Oh, well that was alright then. Long as Mister Kinsella had been informed. “What’s wrong with you?” I asked, somewhat rhetorically.
“Look,” he said. “It’s nothing to do with us. It’s going to be taken care of. Would you just leave, please? People are trying to work here.”
*
So I left. 
The hell else was I going to do? No rats in the Donnelly house. 
But no fucking idiots either. I’d had a fine old time in the underworld but I was done. Done using. Done dealing. I mean, it wasn’t like I was going to get, you know, a job or anything – it’s not like there weren’t plenty of other interesting ways for a girl to make an undeclared living, but from that point on I was staying in the shallow end. And I’d been there safe and happy, three months clean, until Stacy and her idiot showed up needing a favor and having no numbers of their own to call. And now this. Nice.
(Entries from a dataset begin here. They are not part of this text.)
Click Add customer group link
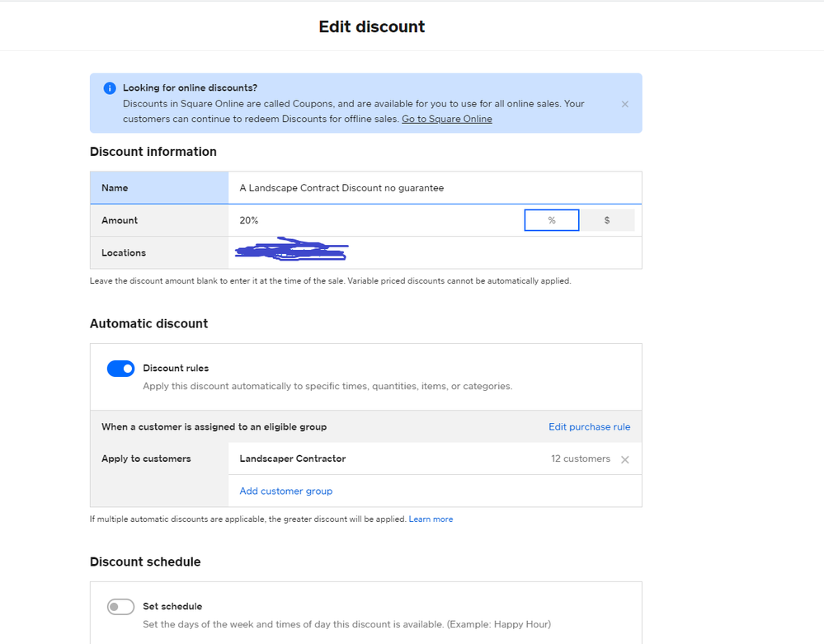pyautogui.click(x=285, y=491)
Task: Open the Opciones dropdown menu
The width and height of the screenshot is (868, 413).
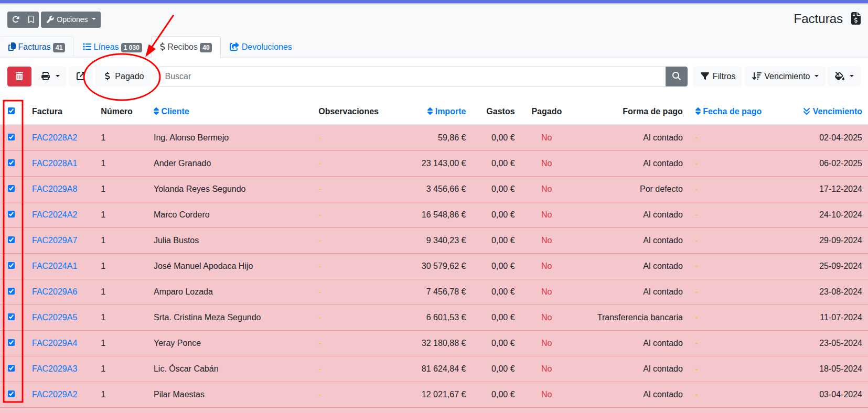Action: tap(71, 19)
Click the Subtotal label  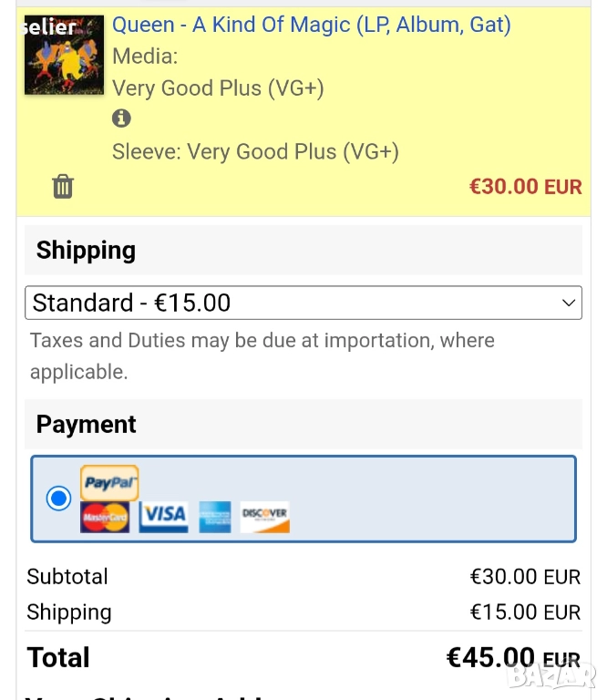[67, 577]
“What does it mean?” Stacy said.
“It’s a rune,” said James Fitzgerald, PhD.
“Whoa. Gold star, Frodo,” I said. “Been getting down with your dad’s copy of Led Zeppelin IV or something?”
“Fuck you,” he said. Guess he was over his little crush on me.
“But what does it mean?” Stacy asked again. Jimmy shrugged, shook his head. They both looked at me.
I had no idea what the stupid symbol meant, but I could unfortunately make an educated guess as to what was going on. That fat motherfucker had been so busy jerking himself off with his second-hand thug-life stories that he’d given me a packet intended for someone else, someone for whom the fake drugs and the signet ring would be a very clear message.
“Reprisal killing,” I said. “Gang war.” 


2


Now, how stupid would Jimmy Fitz and Stacy have to be to turn around the next morning and go back for their money?
Yeah. That stupid. Which is exactly how fucking stupid they were.
   Crack of dawn they were gunning their car, full of caffeine and attitude, pumped and primed to head over to Hollywood and teach my new friend Orca that they’re the sort of people around with whom one does not fuck.
   I was still sleeping and knew nothing about it, of course, or I would’ve strapped them in the kiddie chairs and distracted them with cartoons and Vicodin. Figured they’d probably gone sight-seeing when I got up.  The beach, maybe, or Grauman’s Chinese. They wouldn’t be the only strung-out white trash trying their Skechers out for size in John Wayne’s footprints. The packet, the powder, and the unlucky bastard’s finger were still on the coffee table. It wasn’t until later that I remembered what wasn’t still on the table – the post-it note with Roscoe Arbuckle’s address on it – and that was long after I’d driven over to see Paulie Benson to try to get a handle on just what kind of trouble we might be in the middle of.
   Paulie’d moved into a movie star’s house for the summer. Least that’s how he described it to people. I mean, nice house and all, but ‘movie star’ was probably stretching it. Longtime customer of Paulie’s who was up in Toronto shooting a couple of straight-to-video action flicks back-to-back. It’d keep him busy eight or nine weeks and so Paulie got to play Lord of the Manor for a couple months in return for leaving a few Red Cross packages in strategic locations around the house for when not-even-Vin-Diesel got back.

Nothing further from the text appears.